UN SDG 14 Life Below Water focuses on the conservation of the oceans, seas and marine resources. However, at times, it seems to be incongruous with fish farming practices, said Major. This is where technology comes in.

Aquaculture has been called out for the perceived negative impact to the environment, particularly in terms of water pollution and fish escapes. Remotely operated vehicles (ROVs) are an option that could minimize fish farming’s impact on the environment.

“Now more than ever before, underwater robots are making it possible to protect the environment, giving fish farmers eyes under the waves and allowing them to monitor water conditions effectively and in an environmentally savvy way,” Shannon Regan, communications specialist at Deep Trekker, told Aquaculture North America (ANA).

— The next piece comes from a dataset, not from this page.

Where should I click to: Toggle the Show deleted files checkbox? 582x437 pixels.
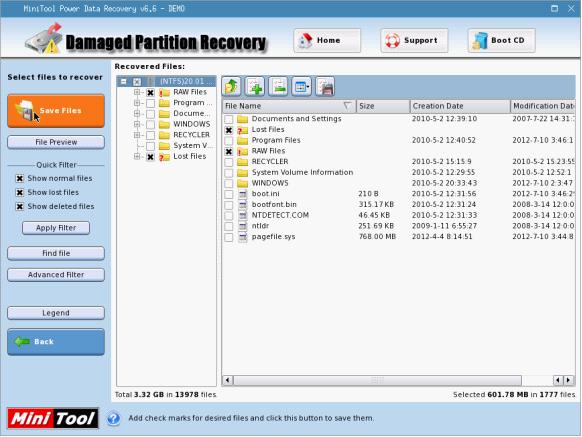tap(20, 206)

Visual monitoring of the fish feeding behaviour allows farmers to reduce overfeeding and waste. From what they see on the sea floor, they also get to make informed decisions on fallowing or recycling the pen to protect the ocean environment, Major said.

Feed represents about half of the operational cost for the farmers so being able conserve and minimize wastage of the feed is crucial.

Attachments to the DTG2 ROV, their most popular product, such as the laser scaler and mort retrieval system are used to monitor and perform preventative maintenance and ensure the integrity and cleanliness of the farm environment. The cost of a diver to perform similar tasks is two to three times more than a single purchase of a DTG2 ROV, Regan said.

“The difference between running a sustainable operation and one that can poses risks to the surrounding environment depends on how often fish farms are inspected. It is recommended that farms are inspected on a daily basis,” she said.